If you look at it this way, reasoning does not really have to be logical. If the model just randomly ruminates about relevant information in the context, it will succeed in surfacing implicit information and in moving relevant information to the end even if the thoughts aren't particularly logical.
RAG
RAG is essentially a poor but cheap attention layer. The way it compares prompt vector to chunk vectors is remarkably similar to the attention mechanism in LLMs. RAG thus essentially gives the LLM access to a huge context, even though this context is of very low quality.
RAG also pulls retrieved chunks into LLM's native context where they are processed with greater effort. In the past, keeping the context short and relying on RAG was preferable to populating a large context, because RAG placed all its retrievals in recent context, which is better covered with LLM's attention. I don't think this matters anymore now that LLMs can use reasoning to pull any part of their context to the end.
Agents
Agents do more than just populating the context, but agentic retrieval is a big part of their success. LLM-guided retrieval tends to be smarter than RAG. And contrary to RAG, the LLM gets a chance to try again if the retrieval fails to yield relevant information.

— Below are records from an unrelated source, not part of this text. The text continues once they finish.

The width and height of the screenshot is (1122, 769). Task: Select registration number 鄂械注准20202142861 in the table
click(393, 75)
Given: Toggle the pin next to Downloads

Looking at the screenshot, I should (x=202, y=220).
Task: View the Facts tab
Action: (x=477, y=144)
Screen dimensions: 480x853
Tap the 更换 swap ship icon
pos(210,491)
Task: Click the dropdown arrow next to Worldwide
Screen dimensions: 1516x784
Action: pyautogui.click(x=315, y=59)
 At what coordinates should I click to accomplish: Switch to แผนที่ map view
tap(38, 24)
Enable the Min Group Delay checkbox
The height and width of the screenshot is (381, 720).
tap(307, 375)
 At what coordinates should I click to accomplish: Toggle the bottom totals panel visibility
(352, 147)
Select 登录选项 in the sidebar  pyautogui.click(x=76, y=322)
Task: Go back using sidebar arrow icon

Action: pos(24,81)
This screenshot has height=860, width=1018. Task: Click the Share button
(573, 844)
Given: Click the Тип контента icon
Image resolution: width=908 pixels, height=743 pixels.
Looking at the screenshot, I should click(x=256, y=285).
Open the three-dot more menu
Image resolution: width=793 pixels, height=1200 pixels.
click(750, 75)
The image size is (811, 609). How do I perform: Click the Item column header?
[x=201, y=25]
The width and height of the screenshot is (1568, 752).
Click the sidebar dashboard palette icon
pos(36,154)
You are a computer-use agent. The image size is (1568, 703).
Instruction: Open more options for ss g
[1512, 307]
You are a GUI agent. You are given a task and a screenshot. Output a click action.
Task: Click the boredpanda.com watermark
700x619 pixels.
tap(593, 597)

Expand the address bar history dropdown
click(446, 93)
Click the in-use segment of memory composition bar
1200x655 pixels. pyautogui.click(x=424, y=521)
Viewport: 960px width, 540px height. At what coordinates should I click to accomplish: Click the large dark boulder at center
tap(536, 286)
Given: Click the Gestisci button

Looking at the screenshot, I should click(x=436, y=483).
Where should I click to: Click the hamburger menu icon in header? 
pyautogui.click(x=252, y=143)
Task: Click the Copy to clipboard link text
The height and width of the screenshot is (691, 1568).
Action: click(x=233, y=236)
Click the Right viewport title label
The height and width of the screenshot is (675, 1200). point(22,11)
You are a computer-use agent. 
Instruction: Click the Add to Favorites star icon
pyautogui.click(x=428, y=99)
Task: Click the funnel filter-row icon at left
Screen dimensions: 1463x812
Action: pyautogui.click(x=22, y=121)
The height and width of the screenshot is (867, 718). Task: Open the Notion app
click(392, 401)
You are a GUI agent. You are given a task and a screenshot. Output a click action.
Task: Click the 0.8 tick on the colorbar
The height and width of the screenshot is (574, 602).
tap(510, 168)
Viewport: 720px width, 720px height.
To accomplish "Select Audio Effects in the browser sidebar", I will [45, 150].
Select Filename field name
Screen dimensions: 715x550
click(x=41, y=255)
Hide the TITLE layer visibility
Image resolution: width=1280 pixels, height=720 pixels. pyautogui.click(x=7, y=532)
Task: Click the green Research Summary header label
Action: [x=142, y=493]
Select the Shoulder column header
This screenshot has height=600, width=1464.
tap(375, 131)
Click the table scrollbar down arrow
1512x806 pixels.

Agentic retrieval is not just plain loading of files. Agents can probe their environment and see the results. They can use tools to fetch information that is not in the knowledge base or that is not explicit in it. Agents receive feedback for any actions they take. Sometimes that feedback is their own, because they see their own output in the context.
Few-shot prompting
Prompting with several examples in the context helps even when using instruction-tuned LLMs. Examples complement instructions. Correct and relevant examples in the context increase probability that LLM's response will be correct and relevant too.
Examples do not have to be prompt-response pairs. Just including some files from the project in the context increases probability that the LLM will follow project conventions and use internal utility functions.
My theory is that LLMs learn to cheat during training by relying on context instead of their knowledge. They fill their KV cache with patterns observed in the context. When the LLM has to make a decision about the next token, it gathers these patterns from KV cache, preferably from similar locations in the context, and imitates what it has observed before. Populating the context with information similar to desirable output then ensures that the LLM can always draw upon relevant patterns in the KV cache in addition to its own knowledge.
Context compression
Not to be confused with KV cache compression (that reduces KV cache footprint in computer memory) or context summarization (that provides an overview for humans), context compression is commonly used to fit more information in the context by omitting details. It's a lossy compression of the context. In programming, file lists and symbol maps are examples of context compression that omits details.
Although context compression can be used to save token costs or to avoid overflowing the context window, I see it mainly as a way to purify the context, removing the lowest quality information (speculative reasoning, failed actions, obsolete information, action history) in order to shine more light on the highest quality information (instructions, inputs, original and current state).
When is it worth it?
The nice thing about treating all of the above techniques as context optimizations is that they are now interchangeable and we can pick the most cost-effective ones. So which ones are worth the effort?
I would name reasoning as an example of a cheap technique. It's entirely handled by LLM vendor, so you don't have to do anything. On the other hand, I would point at RAG as an example of unreasonable complexity for little gain. Agents are in the middle of the complexity scale. They can be highly effective, general, and yet simple if you just let the LLM write and run scripts in a sandbox. Few-shot prompting by exposing the LLM to existing files in the project is simple and effective too.